Second, the data above are consistent with anomalies impacting large regions of single chromosomes, i.e., chromosomes, 11 and 17 in pediatric NBL; and the X chromosome in pediatric ALL.

In terms of the functional impacts of potential tumor drivers, or the expression of proteins that might limit tumorigenesis, it does need to be kept in mind that age of diagnosis can represent a lot of variation in terms of age of onset of the tumor, which would presumably start with one tumorigenic cell at an undetermined age. Nevertheless, correlative studies that indicate a value of gene expression level assessments based on age do likely provide at a minimum new prognoses biomarker opportunities and new candidates for assessing specific tumor functions.
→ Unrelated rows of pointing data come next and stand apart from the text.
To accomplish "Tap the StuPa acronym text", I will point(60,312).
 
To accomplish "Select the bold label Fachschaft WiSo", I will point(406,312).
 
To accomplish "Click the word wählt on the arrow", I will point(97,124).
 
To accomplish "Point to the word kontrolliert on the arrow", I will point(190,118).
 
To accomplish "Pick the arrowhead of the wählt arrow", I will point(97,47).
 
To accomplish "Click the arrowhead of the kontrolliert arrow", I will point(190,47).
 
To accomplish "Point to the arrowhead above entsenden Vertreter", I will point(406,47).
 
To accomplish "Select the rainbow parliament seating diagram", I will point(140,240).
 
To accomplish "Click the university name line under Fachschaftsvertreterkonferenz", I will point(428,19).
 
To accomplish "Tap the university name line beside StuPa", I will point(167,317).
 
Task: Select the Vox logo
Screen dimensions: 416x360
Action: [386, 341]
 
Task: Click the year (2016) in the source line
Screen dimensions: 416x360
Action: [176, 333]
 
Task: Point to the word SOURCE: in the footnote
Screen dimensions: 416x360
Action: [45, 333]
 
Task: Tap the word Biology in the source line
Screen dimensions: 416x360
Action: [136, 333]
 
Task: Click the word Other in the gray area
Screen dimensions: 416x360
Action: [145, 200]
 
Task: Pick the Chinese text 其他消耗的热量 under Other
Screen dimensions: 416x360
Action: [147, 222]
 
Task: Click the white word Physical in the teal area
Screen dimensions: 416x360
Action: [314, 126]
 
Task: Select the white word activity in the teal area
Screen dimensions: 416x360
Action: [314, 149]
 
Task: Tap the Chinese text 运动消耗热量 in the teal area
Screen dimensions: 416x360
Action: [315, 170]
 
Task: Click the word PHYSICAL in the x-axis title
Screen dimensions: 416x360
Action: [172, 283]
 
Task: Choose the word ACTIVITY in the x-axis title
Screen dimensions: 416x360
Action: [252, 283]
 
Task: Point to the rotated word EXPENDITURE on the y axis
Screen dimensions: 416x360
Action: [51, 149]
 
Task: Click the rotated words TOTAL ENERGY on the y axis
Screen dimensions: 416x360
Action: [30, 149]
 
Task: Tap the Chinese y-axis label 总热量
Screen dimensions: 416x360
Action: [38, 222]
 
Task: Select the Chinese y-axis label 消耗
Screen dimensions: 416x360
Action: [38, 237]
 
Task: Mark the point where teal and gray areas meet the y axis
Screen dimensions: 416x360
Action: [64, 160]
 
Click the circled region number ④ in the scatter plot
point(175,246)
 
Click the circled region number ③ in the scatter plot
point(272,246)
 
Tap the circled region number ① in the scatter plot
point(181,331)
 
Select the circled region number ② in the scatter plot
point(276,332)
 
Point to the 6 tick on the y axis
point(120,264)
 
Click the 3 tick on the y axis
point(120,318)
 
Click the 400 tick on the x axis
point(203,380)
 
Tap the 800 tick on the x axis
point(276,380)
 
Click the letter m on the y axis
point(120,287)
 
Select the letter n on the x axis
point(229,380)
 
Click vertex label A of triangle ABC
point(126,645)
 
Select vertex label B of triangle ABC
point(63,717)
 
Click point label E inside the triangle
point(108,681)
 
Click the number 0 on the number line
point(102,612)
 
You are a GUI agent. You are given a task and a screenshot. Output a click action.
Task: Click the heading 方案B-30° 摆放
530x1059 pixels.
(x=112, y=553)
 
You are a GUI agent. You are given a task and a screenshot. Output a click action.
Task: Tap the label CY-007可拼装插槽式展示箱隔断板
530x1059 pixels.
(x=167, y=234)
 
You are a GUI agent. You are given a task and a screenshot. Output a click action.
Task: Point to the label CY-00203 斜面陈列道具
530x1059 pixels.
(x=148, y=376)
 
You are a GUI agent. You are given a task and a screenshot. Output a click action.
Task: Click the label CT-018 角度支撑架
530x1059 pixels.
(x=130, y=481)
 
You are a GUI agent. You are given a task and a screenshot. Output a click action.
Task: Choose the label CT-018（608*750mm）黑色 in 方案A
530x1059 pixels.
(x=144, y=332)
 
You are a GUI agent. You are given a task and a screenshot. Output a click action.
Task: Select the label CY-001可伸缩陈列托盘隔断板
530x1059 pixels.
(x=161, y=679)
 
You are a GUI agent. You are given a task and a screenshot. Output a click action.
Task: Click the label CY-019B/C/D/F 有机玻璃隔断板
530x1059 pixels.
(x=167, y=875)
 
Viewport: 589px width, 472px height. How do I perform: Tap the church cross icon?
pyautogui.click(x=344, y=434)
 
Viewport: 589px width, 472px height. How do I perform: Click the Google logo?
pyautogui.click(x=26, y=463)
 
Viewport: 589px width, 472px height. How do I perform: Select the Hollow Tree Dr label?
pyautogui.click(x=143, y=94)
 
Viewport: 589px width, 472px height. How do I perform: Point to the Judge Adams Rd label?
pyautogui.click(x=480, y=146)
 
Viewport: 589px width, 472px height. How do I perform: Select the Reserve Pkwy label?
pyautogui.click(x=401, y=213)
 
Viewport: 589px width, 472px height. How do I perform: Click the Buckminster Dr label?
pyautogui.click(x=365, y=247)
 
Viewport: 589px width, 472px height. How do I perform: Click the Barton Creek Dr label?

As for the two genes upregulated with lower survival, USP17L5 represents an apparent, relatively poorly studied member of a family of ubiquitin peptidases; and SLC25A5 represents a carrier for ADP to the mitochondria, and a carrier of ATP from the mitochondria to the cytoplasm [20]. The ubiquitin peptidases, including the USP17 sub-family, have been variously associated with cancer progression and cancer growth inhibition (and apoptosis), apparently dependent on the type of cancer [21,22,23] or other factors not yet fully appreciated. SLC25A5 specifically has been reported to be down-regulated with metastasis in hepatocellular carcinoma [24], with no information available for NBL. As in the case of ubiquitin peptidases, as a family, the solute carrier proteins have a complicated association with cancer progression, or lack of cancer progression, dependent on very specific situations.

As for the four genes that are upregulated with youth and better NBL survival, only RND3 has a detailed research history with cancer. That cancer history is contradictory, as with other genes, with reports indicating a potential for high RND3 expression representing both pro- and anti-cancer results [25,26,27]. A recent review regarding RND3 specifically evaluated the pro- and anti-cancer functions and concluded that indeed, the overall impact of RND3 is context dependent [28]. Mutation of SLC12A1 has been associated with a short survival in NBL [29]. POF1B has no known, previous connection to NBL and little connection to cancer in general.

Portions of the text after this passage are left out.